Однажды сложным путем из советской Армении пришли в отряд новые стихи Аветика Исаакяна, посвященные павшему герою:
Мисак перевел эти стихи на французский язык, и не было во всех четырех отрядах партизана, который не знал бы их наизусть.
— Я бы хотел, чтобы эти стихи были прочитаны на моей могиле, — сказал Манушян.
— Ты не имеешь права говорить о смерти, Мисак, — возразила Мелине. — Мы победим. И мы поедем в Ереван. Мы еще увидим небо Родины…
Усилились карательные экспедиции фашистов. Предатели, подготовленные гестапо и «Виши», пытались проникнуть в партизанские отряды, чтобы «взорвать» их изнутри.
Нашлись такие и в группе Манушяна.
В октябре и ноябре 1943 года провокатор выдал гестаповцам Мисака и его ближайших друзей.
Их бросают в страшные подвалы знаменитой тюрьмы Френ, современной Бастилии.
Инквизиторы, и иезуиты гестапо решили организовать большой показательный процесс. Задача гестапо состояла не только в физическом уничтожении героев. По личному предписанию Геббельса гестаповцы стремились дискредитировать движение Сопротивления, доказать, что оно чуждо французам, что якобы одни лишь иностранцы-эмигранты — евреи, поляки, армяне, румыны, испанцы, — «люди низшей расы», мутят воду в Париже. А французы-де с радостью приняли гитлеровское владычество.
Двадцать три партизана должны быть судимы не как французские борцы за свободу. Их изображают бандитами, мятежниками и террористами. Злобные фашистские писаки обволакивают имена героев целой сетью клеветнических измышлений.
Каждый день партизан вызывают на допросы. В одиночку и группами. Их пытают новейшими приемами пыток. Их морят голодом. Следствие ведется по всем правилам гитлеровской и гиммлеровской науки.
Но герои остаются непоколебимы. Их дух не сломить. В камерах пыток они так же сильны, как на полях сражений.
Три месяца они выдерживают глумления больших и малых чинов гестапо, избиения и ругань, и среди них нет ни одного труса, изменника, предателя.

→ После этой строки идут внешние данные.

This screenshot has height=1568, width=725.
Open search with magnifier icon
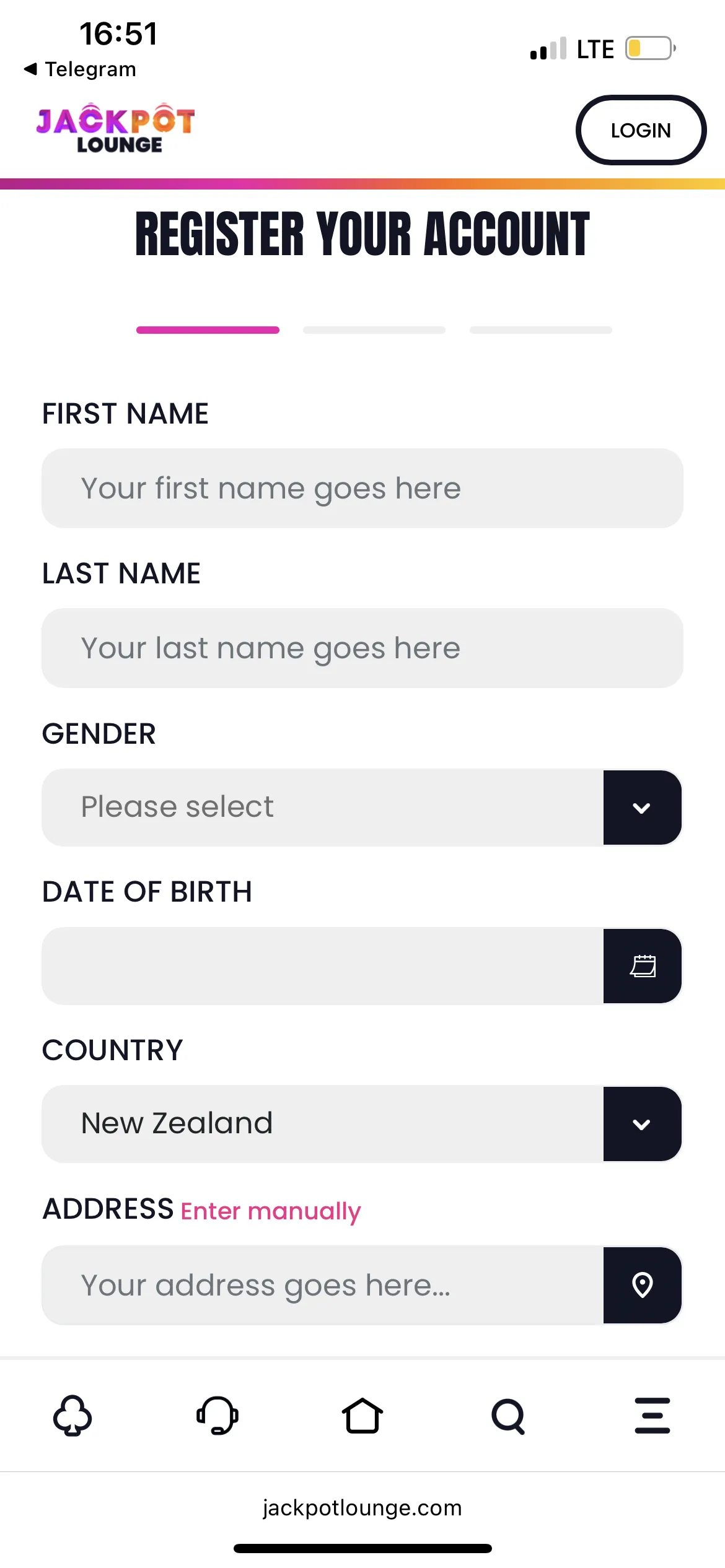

К началу суда во всех общественных местах: на станциях метро, в кафе и ресторанах — расклеивают воззвания генералов фон Штюлышагеля и Фалькенхаузена с портретами участников отряда Манушяна — исхудалых, со свернутыми после избиений в гестапо скулами, с затекшими кровью глазами.
В фашистских воззваниях героев обливают грязью.
Французы проходят мимо афиш Штюльпнагеля. Парижане с горечью глядят на заросшие бородами лица патриотов.
И неожиданно на афишах появляются слова, написанные большими красными буквами:
Они были истинными патриотами.
Они были истинными французами.
Они боролись за Францию!
…А в маленькой комнате на окраине Иври Мелине сидит над портретом Мисака, сорванным со стены.
Они его били… Пытали… И все же она получила от него весточку, пробившуюся сквозь стены тюрьмы: «Победа недалека… Готовься к хорошей встрече под большой яблоней…»
Довольно слез… Надо идти к товарищам. Борьба продолжается.
…В зал суда их ввели скованными по двое цепями. У Мисака на допросах был выбит глаз и рассечена щека. Он сильно постарел. Густую черную бороду прошили серебряные нити седины. Но держался он на скамье подсудимых как обвинитель. И казалось, судьи боялись взгляда его единственного глаза.
Мисак помнил, как выступал когда-то на суде Георгий Димитров, и он хотел быть достойным своего любимого героя.
Военный трибунал состоял из высших немецких офицеров. Эсэсовцы с пулеметами стояли у всех дверей. Перед скамьей подсудимых — стол с «вещественными доказательствами»: отнятые у партизан пистолеты, пулеметы, гранаты.
Зал суда был переполнен фашистами, продажными журналистами, фотографами, кинооператорами. Генерал фон Штюльпнагель призвал их рассказать всему миру о несчетных «злодеяниях банды Манушяна».
Об этих «злодеяниях» рассказывал суду прокурор.
Взрывы на железных дорогах в Шато-Тьерри, де ля Ферте — Милон, Мэзон-Руж, Шалон-сюр-Марн. Разрушения путей Реймс — Ретель, Париж — Труа, Париж — Реймс, Бри-Комт — Робер…
Да. Все это было. Славные дела воскресали в памяти подсудимых. Разрушенные дороги, по которым фашисты пытались увезти добро, награбленное во Франции, и везли на Восток солдат сражаться с победоносными советскими войсками.